The IHCA says that ongoing talks between the Department of Health, HSE and Consultant representatives are pivotal and must result in the implementation of unambiguous commitments from the Minister for Health to resolve the root causes of recruitment and retention issues, including reversing the pay discrimination imposed on Consultants contracted since 2012.
Reducing Medications in the Elderly
A study by researchers at RCSI University of Medicine and Health Sciences of GP-delivered medication for older people led to an overall reduction in the number of medicines prescribed.
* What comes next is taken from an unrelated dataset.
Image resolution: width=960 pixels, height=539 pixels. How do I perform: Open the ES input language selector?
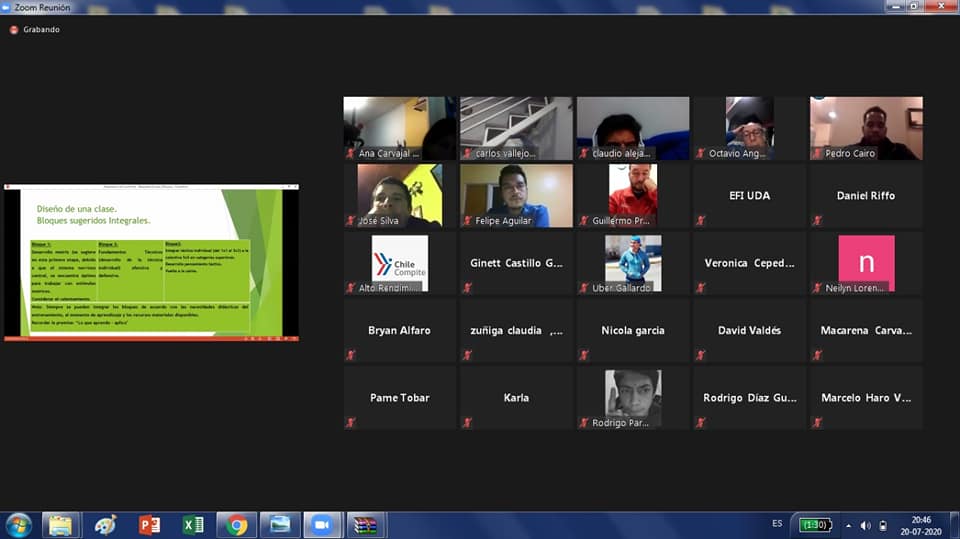[x=777, y=524]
The research was led by Professor Susan Smith and Dr Caroline McCarthy of the Department of General Practice at RCSI. There is an increasing number of older people living with multiple medical conditions, known as multimorbidity, who are prescribed several medicines. This creates significant challenges for the healthcare system at large in terms of costs, as well as for the individual (and their carers) in coping with taking so many medicines, and for the clinicians who decide what should be taken. The SPPiRE (Supporting prescribing in older people with multimorbidity and significant polypharmacy in primary care) research project aimed to address these challenges. This study consisted of a randomised controlled trial involving 51 GP practices and 404 patients throughout the Republic of Ireland. Older patients with multimorbidity taking at least 15 regular medicines were invited to attend a medication review with their GP. The review included screening their prescription for potentially inappropriate combinations of medicines, considering opportunities for stopping medicines and assessing the patient’s priorities for treatment. It then assessed whether this once-off GP-delivered medication review reduced the number of medicines and improved the quality of prescribing. There was a significant reduction in the number of medicines in the intervention group compared to the control group, with over 800 medicines being stopped in 208 intervention patients. Of the 800+ medicines ceased, 15 possible adverse events were reported, almost all of which were mild reactions that stopped once the medicine was re-introduced, indicating that stopping certain medicines in older people is generally safe. The quality of prescribing was also assessed, using a checklist of potentially inappropriate combinations of medicines. While there were no significant improvements in the quality of prescribing in the intervention group compared to the control group, overall there were improvements in both groups during the study period.